As I drove away from the Hermitage Spiritual Retreat Center, I was achingly thankfully. The local United Methodist Church's Volunteers in Mission Team had chosen us as a project -- and so all of last week we were sent off with prayer to labor together in the blazing hot sun with a committed companionship that witnessed deeply to Christ’s presence in our midst. Among things accomplished were trenching over three hundred feet of cable to electrify the Log Cabin, installing an air conditioner in the Rustic Hermitage, graveling many of our paths and the parking lot, cutting some of the drift wood into firewood to beautify the shore line, etc. Several women provided us with breakfasts and lunches. The project involved the equivalent of 58 person-days over six days. I am delighted with them and with the results! So merrily I drove through the lazy droughted summer hills at 90 degrees, with only an occasional farmer in umbrellaed tractor cutting hay. The only flowers were the purple asters with drooping petal-ears like scolded puppies. My hope was that my assigned labora would have nothing to do with gravel carrying or ditch digging. Red cherries would be just fine.

> **PARTS OF THE EXERCISE**:
1. For each statement about the volunteer week at the Hermitage, answer yes or no according to the account, and quote the exact words that decide it. (a) The volunteers ran cable to bring power to the Log Cabin. (b) The project lasted seven days. (c) Roses were blooming in the hills along the drive.
2. Write the next part of the account of the volunteer week at the Hermitage, picking up after its final sentence.
The data after this account of the volunteer week at the Hermitage plays no part here.

> **DATA PROVIDED**:
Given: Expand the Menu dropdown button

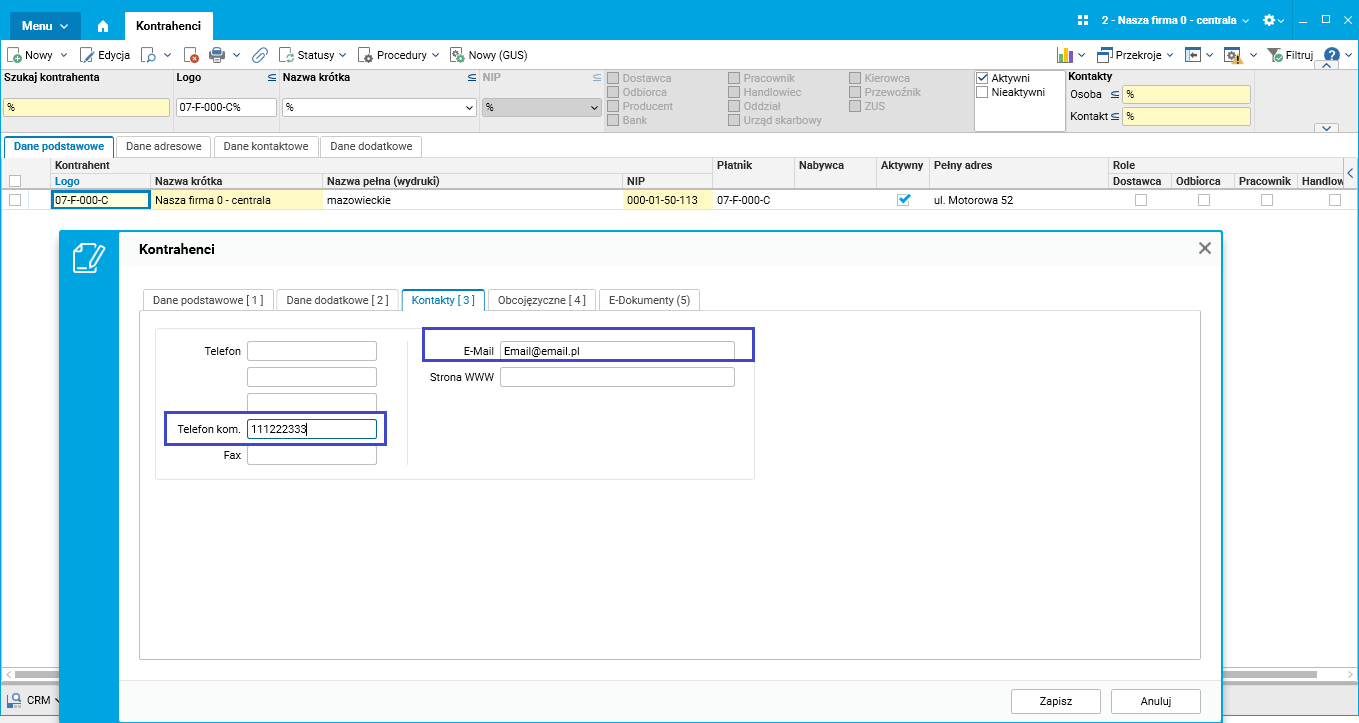Looking at the screenshot, I should pos(45,26).
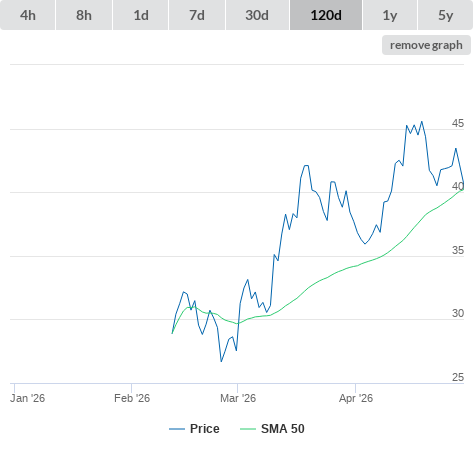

> **WRITTEN RESPONSES**:
1.
(a) Yes: "trenching over three hundred feet of cable to electrify the Log Cabin"
(b) No: "The project involved the equivalent of 58 person-days over six days."
(c) No: "The only flowers were the purple asters with drooping petal-ears like scolded puppies."

2.
What I found was a monastic community in shock. My first clue was that Fr. Thaddeus and Fr. Basil had exchanged stall locations in church. Confirmation came the next day when I was asked to sign a message of farewell and promise of prayers for Fr. Thaddeus who had been named Superior of the monastery at Monterey, California, taking the place of our Fr. Peter, now deceased! He told me later that he was going only as an act of obedience. Our community was formally told on Sunday, and by Wednesday he was gone. He will be deeply missed, not only for his friendly, consultative style, but for his diverse talents at carpentry, tailoring, and just about everything. Apparently there had been some rumors, but I was not told for fear I “would come and organize a protest rally.” I probably would have. :-) Special prayers for Fr. Basil who is now our Superior.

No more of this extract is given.